**Dataset entries:**
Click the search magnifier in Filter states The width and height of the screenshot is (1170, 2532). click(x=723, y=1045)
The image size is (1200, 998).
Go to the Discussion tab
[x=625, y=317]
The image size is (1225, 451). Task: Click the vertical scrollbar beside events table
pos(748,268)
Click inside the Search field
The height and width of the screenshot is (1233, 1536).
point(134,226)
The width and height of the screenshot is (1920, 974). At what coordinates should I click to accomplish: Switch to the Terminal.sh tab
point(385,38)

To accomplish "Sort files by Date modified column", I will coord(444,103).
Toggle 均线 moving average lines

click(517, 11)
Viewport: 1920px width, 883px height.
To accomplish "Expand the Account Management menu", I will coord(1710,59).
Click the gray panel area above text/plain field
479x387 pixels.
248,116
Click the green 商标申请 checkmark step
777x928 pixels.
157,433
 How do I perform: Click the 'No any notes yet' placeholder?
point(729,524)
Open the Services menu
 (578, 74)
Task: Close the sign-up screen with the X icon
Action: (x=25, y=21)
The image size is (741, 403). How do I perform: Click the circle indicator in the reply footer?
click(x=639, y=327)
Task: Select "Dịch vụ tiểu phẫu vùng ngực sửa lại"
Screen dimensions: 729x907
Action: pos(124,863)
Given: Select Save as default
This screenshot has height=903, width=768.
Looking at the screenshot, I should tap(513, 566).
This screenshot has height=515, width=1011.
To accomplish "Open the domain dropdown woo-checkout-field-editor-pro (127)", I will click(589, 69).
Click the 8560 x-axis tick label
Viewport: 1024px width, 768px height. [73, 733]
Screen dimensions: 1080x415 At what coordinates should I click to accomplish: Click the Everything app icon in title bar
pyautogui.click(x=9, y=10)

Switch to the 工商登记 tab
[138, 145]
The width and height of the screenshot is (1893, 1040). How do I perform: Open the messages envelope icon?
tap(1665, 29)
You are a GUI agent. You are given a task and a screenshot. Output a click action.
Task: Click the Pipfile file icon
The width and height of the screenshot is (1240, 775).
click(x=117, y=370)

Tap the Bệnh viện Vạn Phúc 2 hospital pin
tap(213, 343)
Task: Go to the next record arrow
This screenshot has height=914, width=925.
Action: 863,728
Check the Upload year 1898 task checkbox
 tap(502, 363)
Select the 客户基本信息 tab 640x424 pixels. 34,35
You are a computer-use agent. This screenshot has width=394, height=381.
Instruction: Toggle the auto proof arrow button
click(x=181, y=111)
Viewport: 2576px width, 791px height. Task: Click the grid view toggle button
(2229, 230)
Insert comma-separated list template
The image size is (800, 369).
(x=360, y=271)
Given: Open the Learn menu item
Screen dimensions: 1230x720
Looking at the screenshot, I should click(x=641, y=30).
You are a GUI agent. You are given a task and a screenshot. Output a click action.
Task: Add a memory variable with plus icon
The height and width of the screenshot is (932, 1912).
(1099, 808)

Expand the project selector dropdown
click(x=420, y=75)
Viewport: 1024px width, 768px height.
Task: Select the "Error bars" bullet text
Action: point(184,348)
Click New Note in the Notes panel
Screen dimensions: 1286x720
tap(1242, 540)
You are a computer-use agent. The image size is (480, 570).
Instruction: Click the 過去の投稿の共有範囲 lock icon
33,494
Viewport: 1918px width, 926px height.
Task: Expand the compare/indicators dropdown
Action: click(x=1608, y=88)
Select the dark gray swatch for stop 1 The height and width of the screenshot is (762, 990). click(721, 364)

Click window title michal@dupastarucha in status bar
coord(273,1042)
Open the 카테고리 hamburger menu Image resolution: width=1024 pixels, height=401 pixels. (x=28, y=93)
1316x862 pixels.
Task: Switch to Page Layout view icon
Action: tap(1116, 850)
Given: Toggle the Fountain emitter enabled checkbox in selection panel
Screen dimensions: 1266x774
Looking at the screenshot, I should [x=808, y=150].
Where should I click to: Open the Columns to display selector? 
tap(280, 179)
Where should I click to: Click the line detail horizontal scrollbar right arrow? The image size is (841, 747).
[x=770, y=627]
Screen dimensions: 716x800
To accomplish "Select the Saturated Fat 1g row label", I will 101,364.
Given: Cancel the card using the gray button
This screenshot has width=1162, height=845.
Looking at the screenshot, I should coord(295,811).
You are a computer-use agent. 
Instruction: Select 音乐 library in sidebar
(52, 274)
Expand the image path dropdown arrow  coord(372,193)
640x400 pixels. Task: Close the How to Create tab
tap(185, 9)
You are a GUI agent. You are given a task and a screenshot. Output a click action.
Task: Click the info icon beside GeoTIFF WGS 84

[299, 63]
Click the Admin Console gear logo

**PROMPT:** The answer must be every line from the records above that contains the word "gray", copied out.

**RESULT OF THIS TASK:**
Click the gray panel area above text/plain field
Select the dark gray swatch for stop 1 The height and width of the screenshot is (762, 990). click(721, 364)
Given: Cancel the card using the gray button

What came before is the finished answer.